Metrics reference
Estimated time to read: 7 minutes
Acquisition notice
In October 2022, ServiceNow acquired Era Software. The documentation on this site is no longer maintained and is intended for existing Era Software users only.
To get the latest information about ServiceNow's observability solutions, visit their website and documentation.
This page describes metrics for monitoring EraSearch's health and status. The content is intended for self-hosted EraSearch users. If you're looking for the fastest way to set up and use EraSearch, get started with EraSearch on EraCloud.
All EraSearch services include Prometheus-style metrics endpoints that can be used for scraping application metrics. The EraSearch Helm charts come with metric pod annotations that should be picked up by any pre-existing Kubernetes-based monitoring tools.
Note
Era Software recommends using a scrape interval of 10 seconds to ensure high fidelity resolution for the database metrics. This also ensures that alerts are accurate, and that action can be taken swiftly when problems do occur.
Metrics to alert on¶
The following EraSearch metrics are critical to the health of the database.
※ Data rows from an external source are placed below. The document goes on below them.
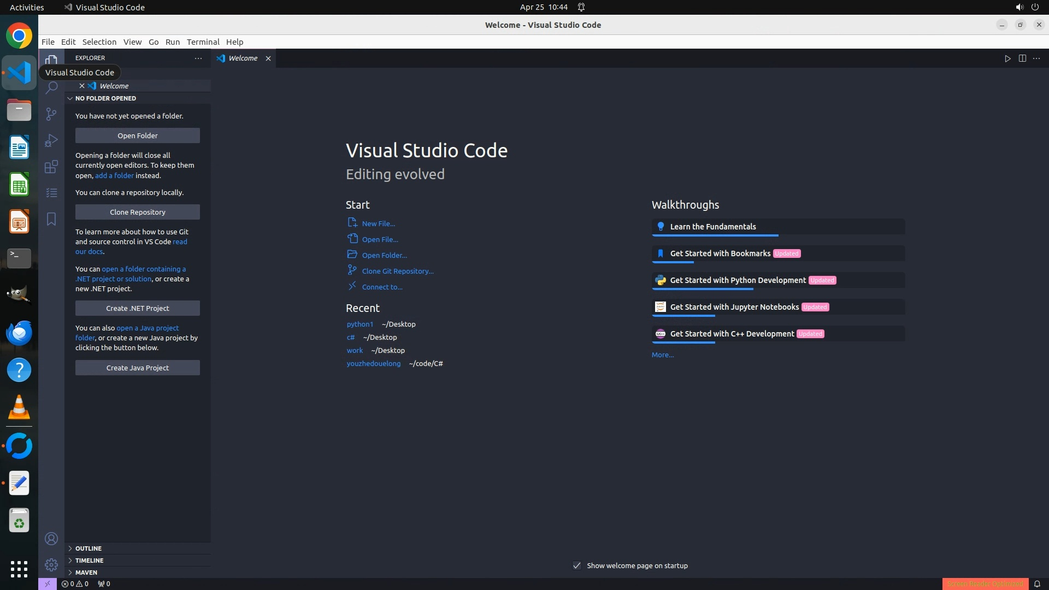Collapse the NO FOLDER OPENED section
Viewport: 1049px width, 590px height.
point(105,98)
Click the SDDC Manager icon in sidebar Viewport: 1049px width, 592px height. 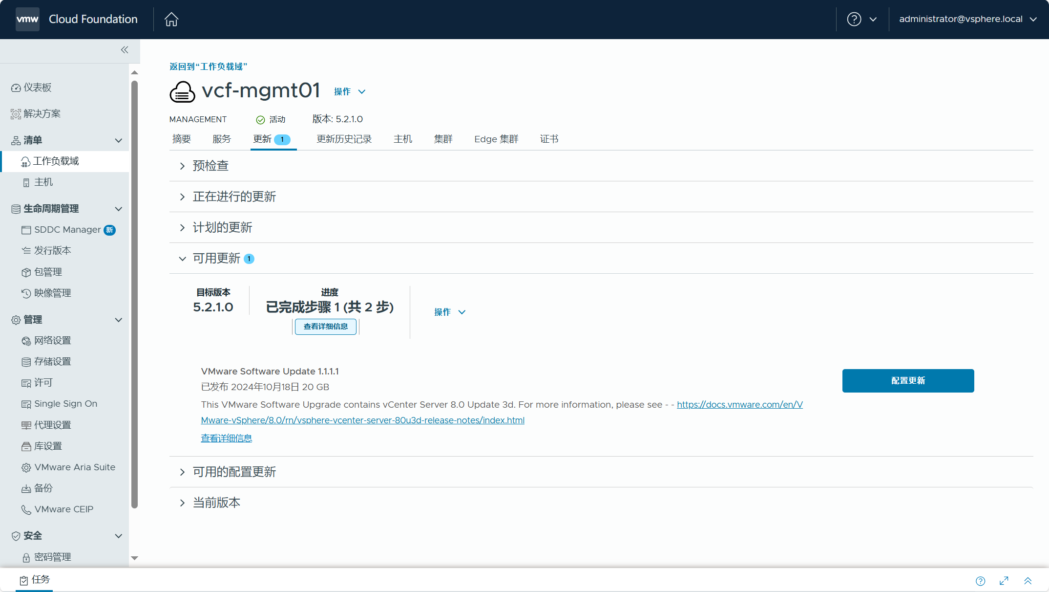(x=26, y=229)
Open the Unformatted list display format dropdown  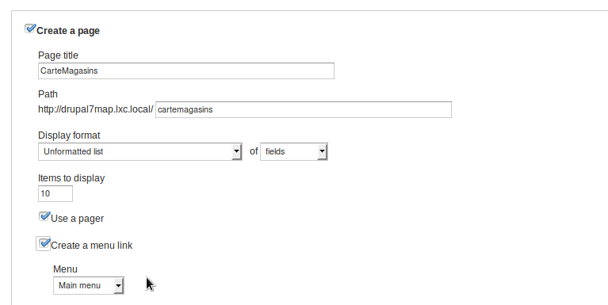tap(140, 151)
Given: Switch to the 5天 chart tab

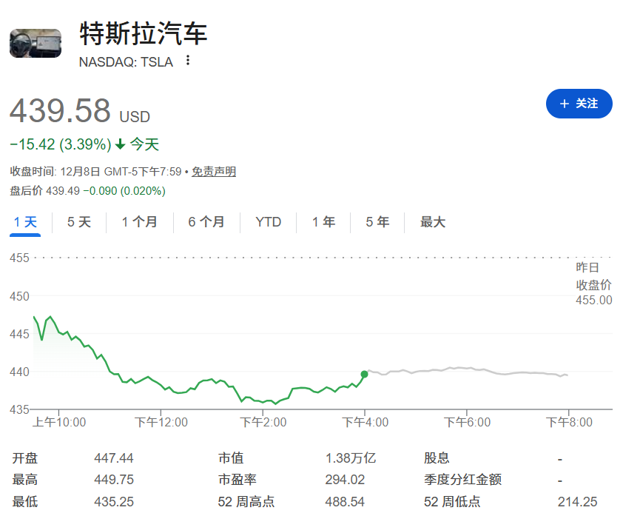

If any of these metrics have a sustained positive rate over time, you may be losing database writes and need to take action.
-
quarry_bulk_cache_failure_total
- This metric indicates failure writing to the Cache service/layer, signifying a communication failure between the API and Cache layers.- For troubleshooting, the Cache service logs will have more information, however the failure could also be caused by upstream components: the Storage service, the object storage provider, or the network itself.
-
quarry_maxwell_bulk_upload_failure_total
- This metric indicates failure writing to object storage via the Storage service.- For troubleshooting, the Storage service logs will have more information.
-
quarry_bulk_payloads_precommit_failure_total
- This metric indicates a failure attempting to "pre-commit" data to the Cache service.- For troubleshooting, the Cache service logs will have more information.
-
quarry_seqnum_failure_total
- This metric indicates a failure retrieving sequence numbers from the Coordinator service.- For troubleshooting, the Coordinator service logs will have more information.
-
quarry_rootset_save_error_count
- This metric indicates failures by the Cache service backing up "rootsets" to object storage.- For troubleshooting, the Cache service logs will have more information, however the failure could also be caused by upstream components: the Storage service, the object storage provider, or the network itself.
-
quarry_compaction_io_failure_total
andquarry_compaction_upload_failure_total
- These metrics indicate failures by the Cache Service for properly storing the output of compactions.- For troubleshooting, the Cache service logs will have more information.
-
alexandria_redis_connection_failures_total
(available in v1.22) - This metric indicates failures connecting to the Coordinator service Redis backend.- For troubleshooting, the Coordinator service logs would be a good first step, however the issue may lie with Redis or within the network.
Metrics to watch¶
Include the following metrics in any monitoring dashboards. These metrics provide a high-level view of the database status and health.
Note
Era Software has a sample dashboard that you can use as a starting point for monitoring EraSearch using Grafana.
Ingest¶
Use the metrics below to observe the health and throughput of the ingest/write path into the database.
CPU-bound task latency¶
Use the quarry_cpu_queue_duration_ns_sum
and quarry_cpu_queue_duration_ns_count
metrics (or alternatively the quarry_cpu_queue_duration_ns
summary metric) to measure how long CPU-bound tasks are queued. To visualize per pod, use:
sum by (pod) (
rate(quarry_cpu_queue_duration_ns_sum[$interval])
/
rate(quarry_cpu_queue_duration_ns_count[$interval])
)
An average sustained latency greater than 1s typically means that the pod does not have adequate CPU resources and requires administrative action.
Disk-bound task latency¶
Use the quarry_blocking_queue_duration_ns_sum
and quarry_blocking_queue_duration_ns_count
metrics (or alternatively the quarry_blocking_queue_duration_ns
summary metric) to measure how long disk-bound tasks are queued. To visualize per pod, use:
sum by (pod) (
rate(quarry_blocking_queue_duration_ns_sum[$interval])
/
rate(quarry_blocking_queue_duration_ns_count[$interval])
)
An average sustained latency greater than 5ms typically means that the pod does not have adequate disk resources and requires administrative action.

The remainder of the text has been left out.